The rate you’re given reflects the amount of coverage you’re buying, as well as your age, health, family medical history, lifestyle, occupation, and whether you’re a smoker. In general, young, healthy applicants score the lowest rates. And since term life insurance is temporary, it’s often six to ten times cheaper than permanent policies. To lower your premiums even more, look into buying a shorter term length or less coverage.
Who doesn’t need life insurance?
If these scenarios apply to you, it’s possible you don’t need life insurance right now:
- You don’t have any financial dependents. The primary purpose of life insurance is to replace your income when you die. If you don’t have anyone relying on your paycheck (like a spouse or child), you may be able to hold off on buying a policy. But if you think your situation may change in the future, it could be worth locking in a low premium while you’re young and healthy.
- You don’t have any debt or major assets. Many people buy policies to cover their outstanding debts and protect their assets — such as a house — when they die. If you haven’t accumulated any assets or debt yet, you may not need life insurance.

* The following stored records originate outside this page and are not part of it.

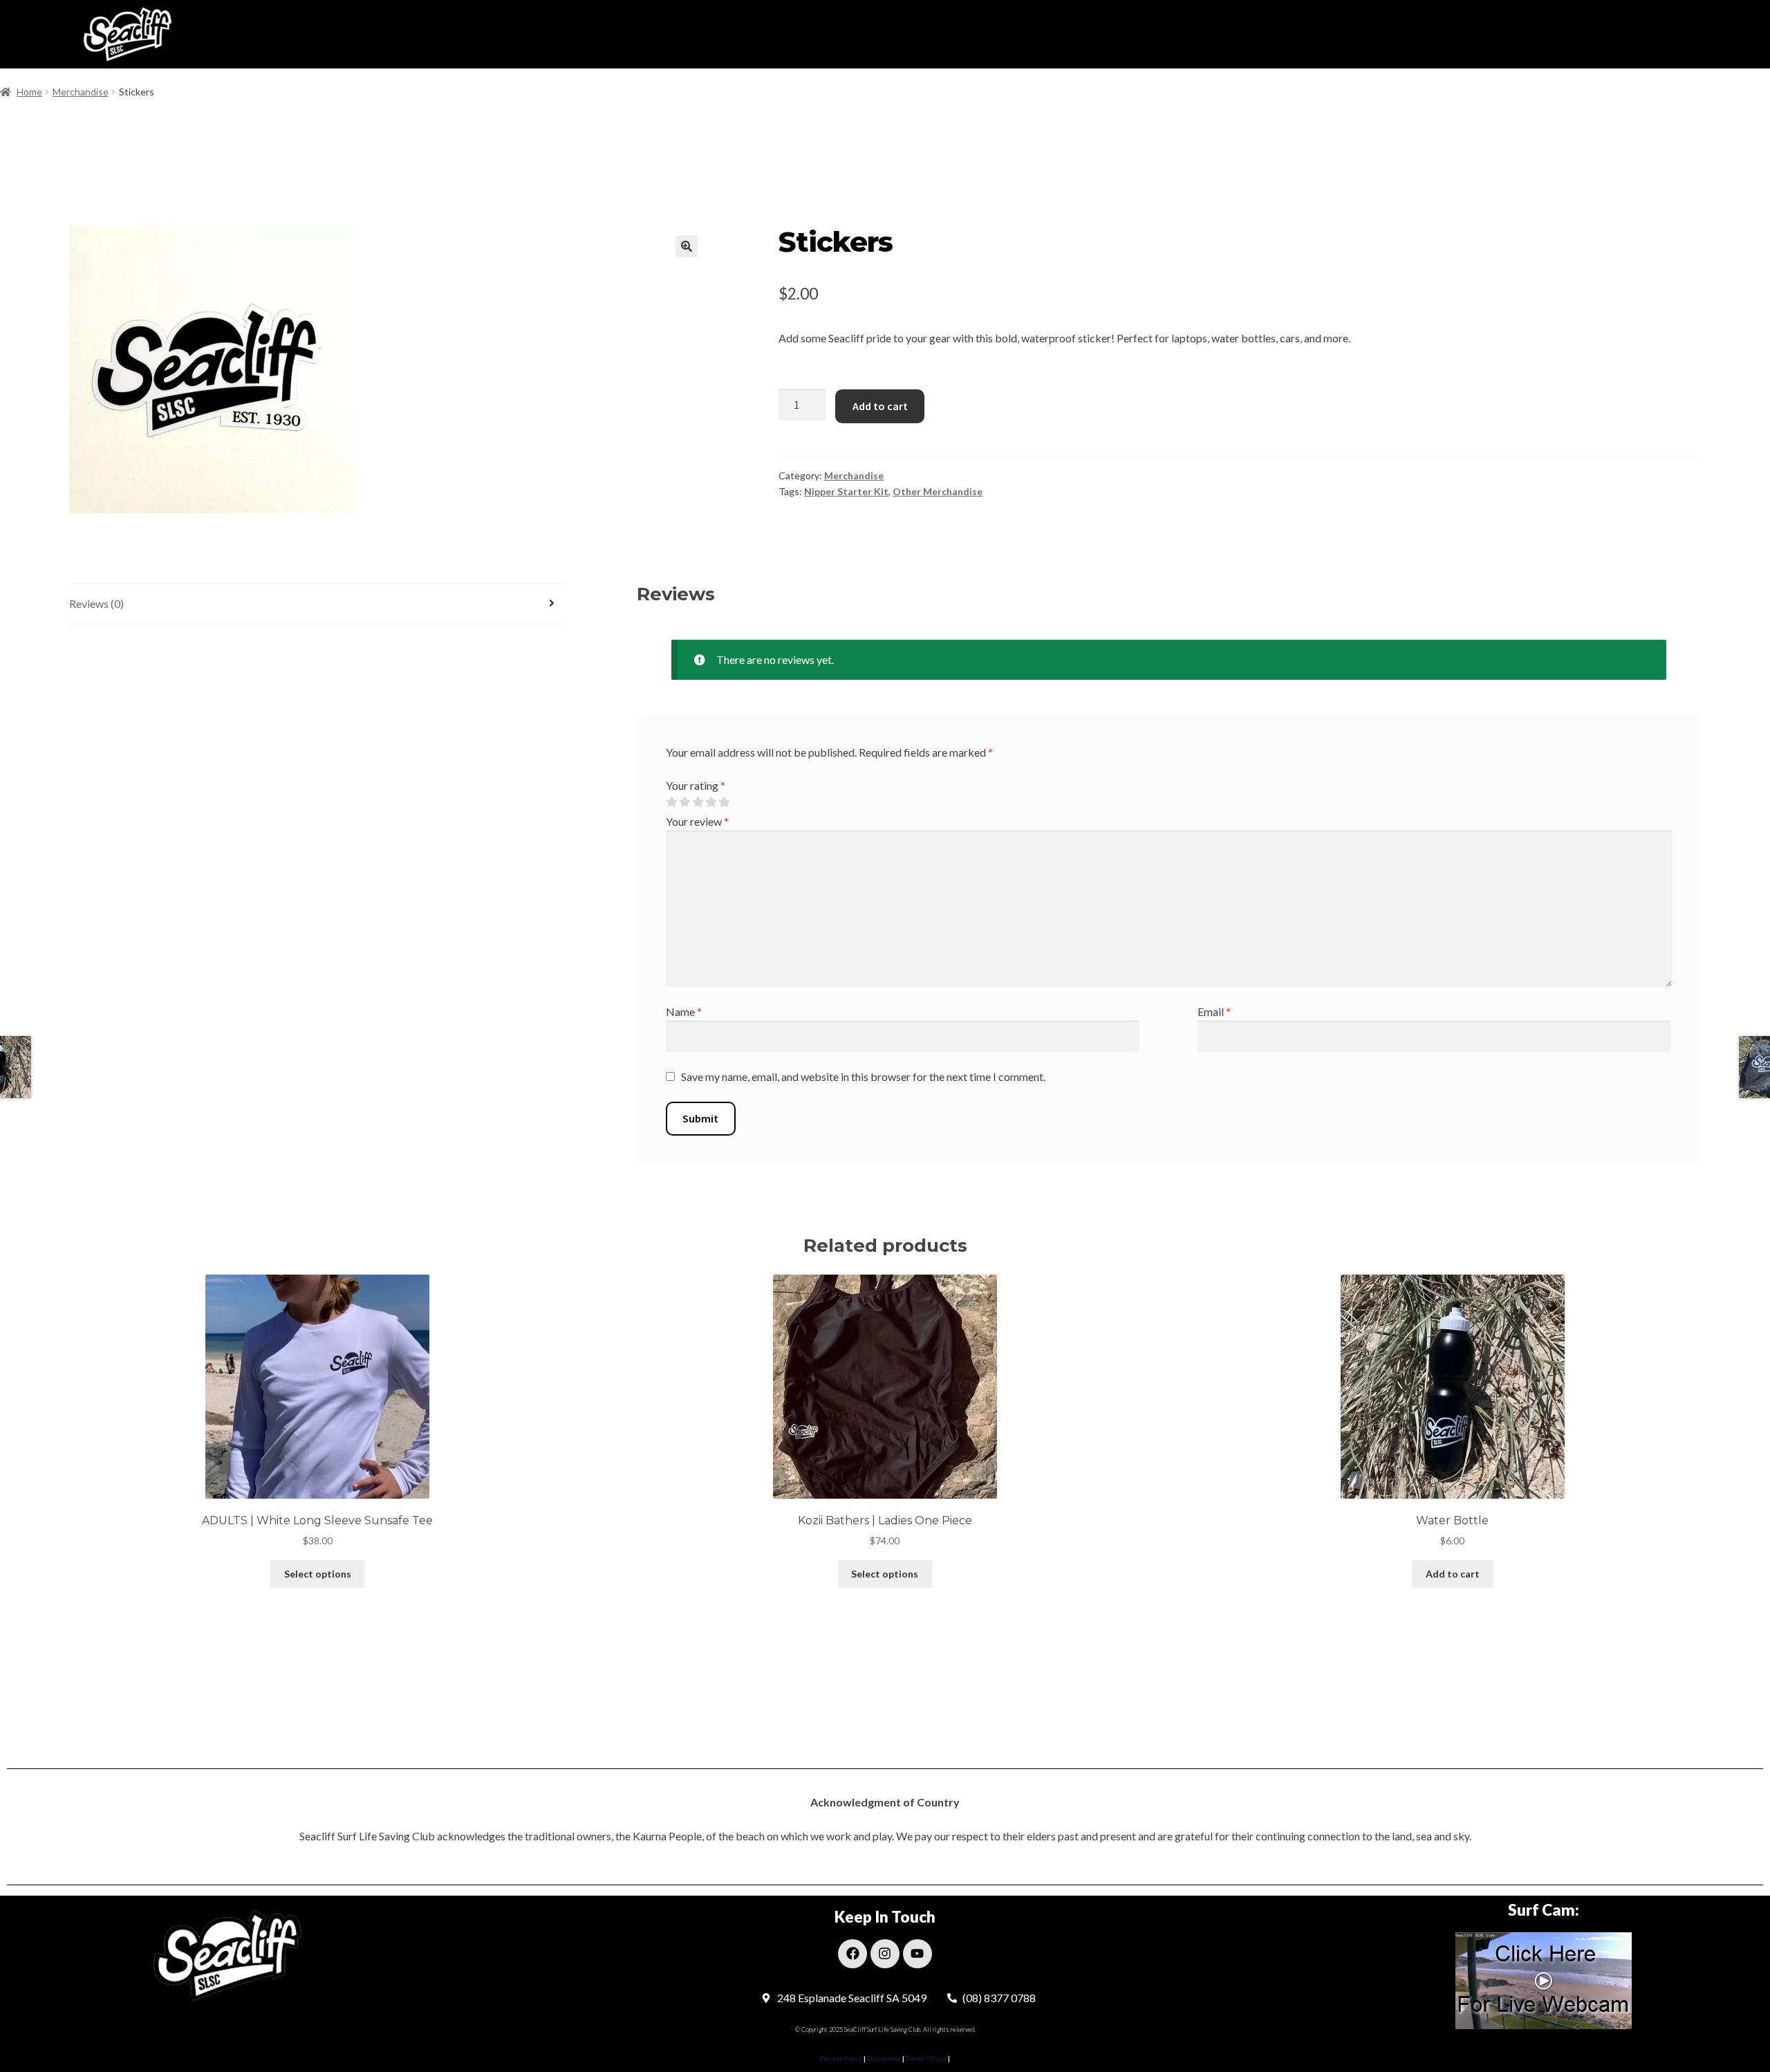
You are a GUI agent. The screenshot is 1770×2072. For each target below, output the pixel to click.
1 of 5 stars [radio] (671, 802)
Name (684, 1011)
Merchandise (81, 92)
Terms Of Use (925, 2058)
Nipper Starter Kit (846, 491)
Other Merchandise (937, 491)
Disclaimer (884, 2058)
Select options (317, 1574)
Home (29, 92)
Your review (697, 821)
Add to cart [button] (1453, 1574)
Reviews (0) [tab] (96, 603)
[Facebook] (852, 1953)
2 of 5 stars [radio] (684, 802)
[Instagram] (885, 1953)
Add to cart (880, 406)
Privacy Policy (841, 2058)
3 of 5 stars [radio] (697, 802)
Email (1214, 1011)
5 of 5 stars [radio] (723, 802)
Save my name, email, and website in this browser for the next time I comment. (863, 1076)
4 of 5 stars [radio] (710, 802)
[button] (687, 246)
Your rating (695, 785)
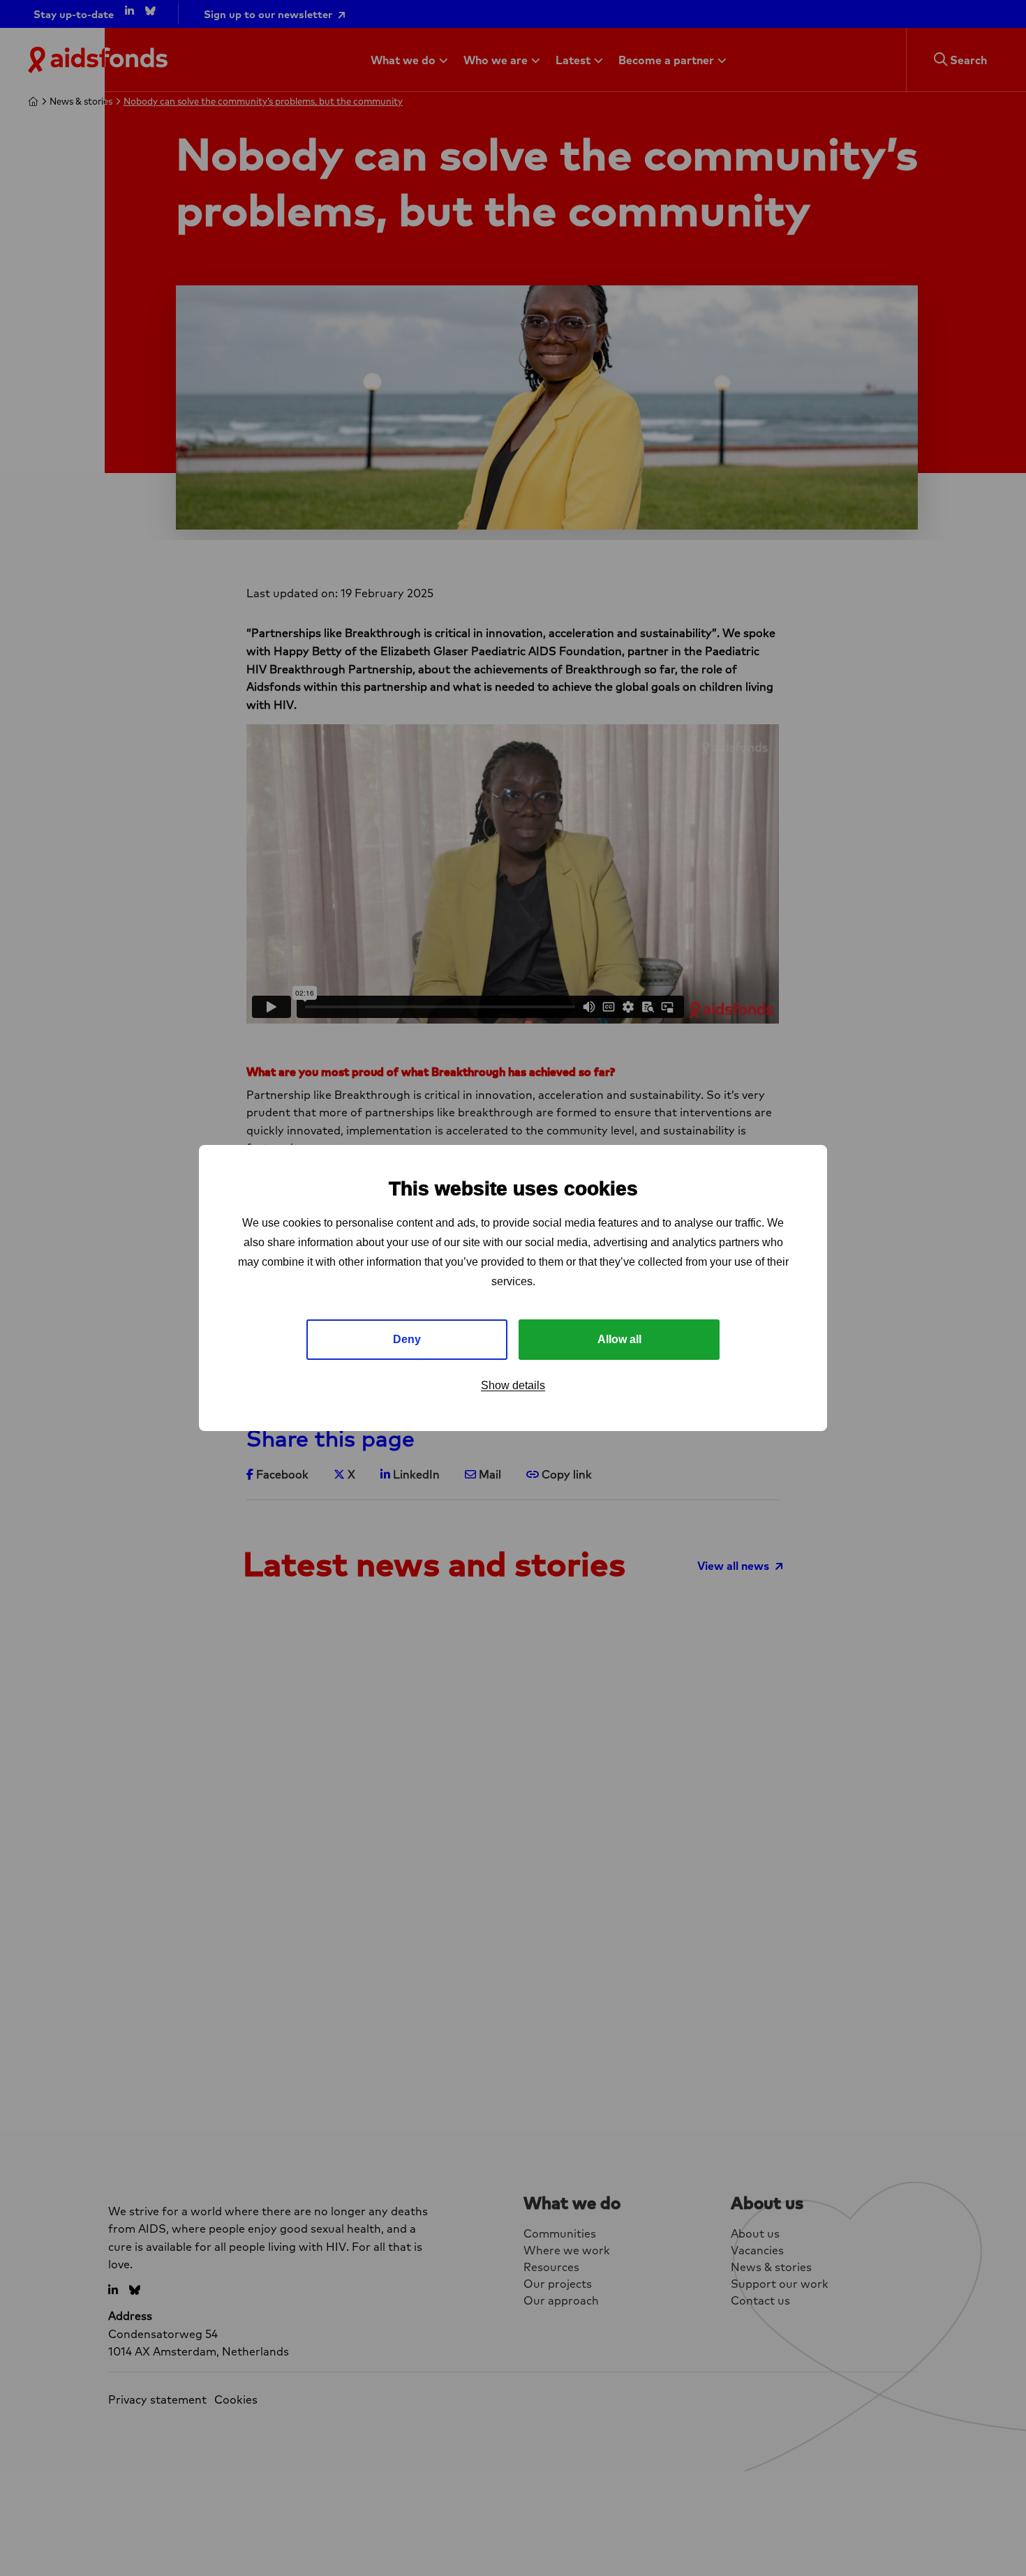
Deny (407, 1339)
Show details (513, 1385)
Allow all (619, 1339)
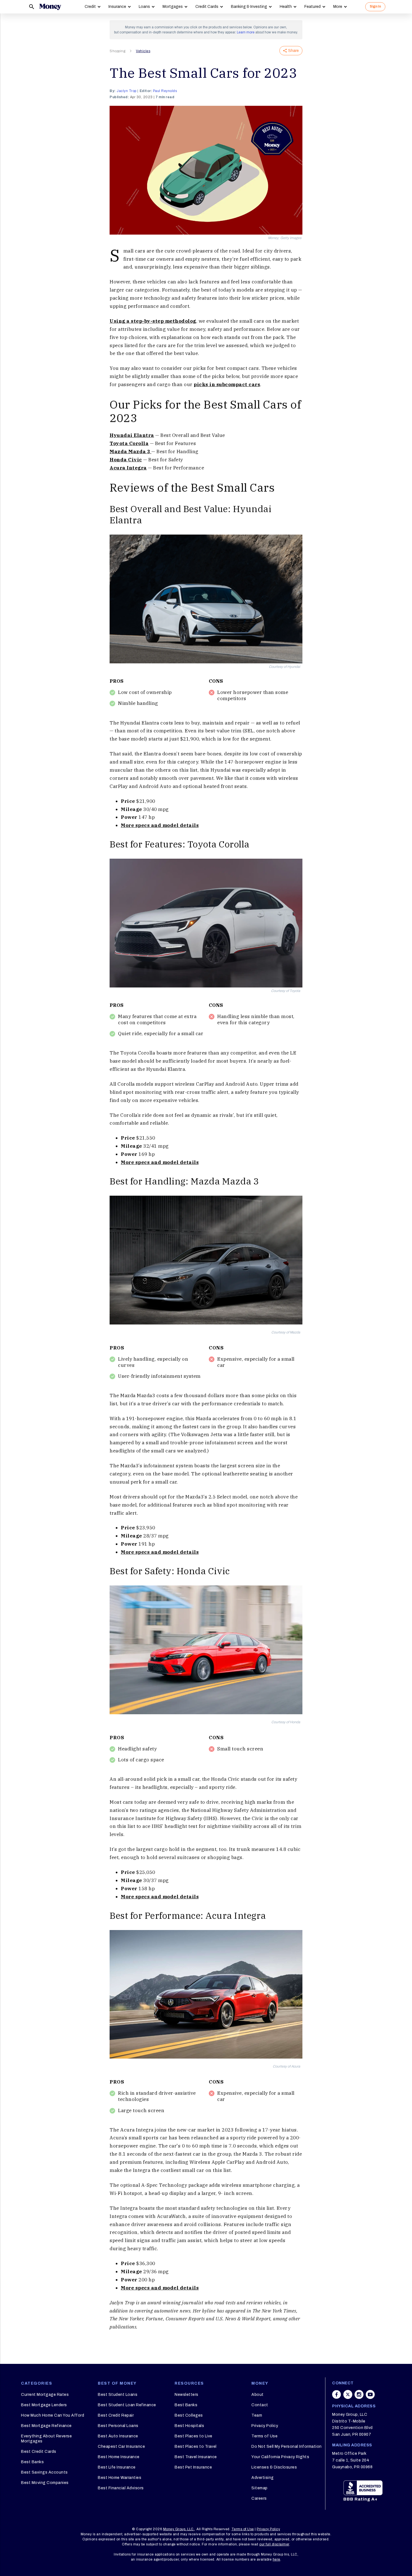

- You have the cash to self-insure. If you have sufficient savings, healthy retirement accounts and solid investments, you may be able to self-insure. This means your loved ones would be able to cover their living expenses and financial needs using the accounts and liquid assets you already have.
- You have enough group life insurance. Group insurance policies are offered by employers, and they’re typically limited to small amounts, like $100,000. If you do the math and discover your financial obligations come to less than that, you may have sufficient life insurance through your workplace.
Life insurance is highly personalized, and the amount of coverage you need comes down to two things: a) your financial obligations and b) the premiums you can afford. Once you’ve decided on a coverage amount, compare life insurance companies to find the best possible policy for your needs and budget.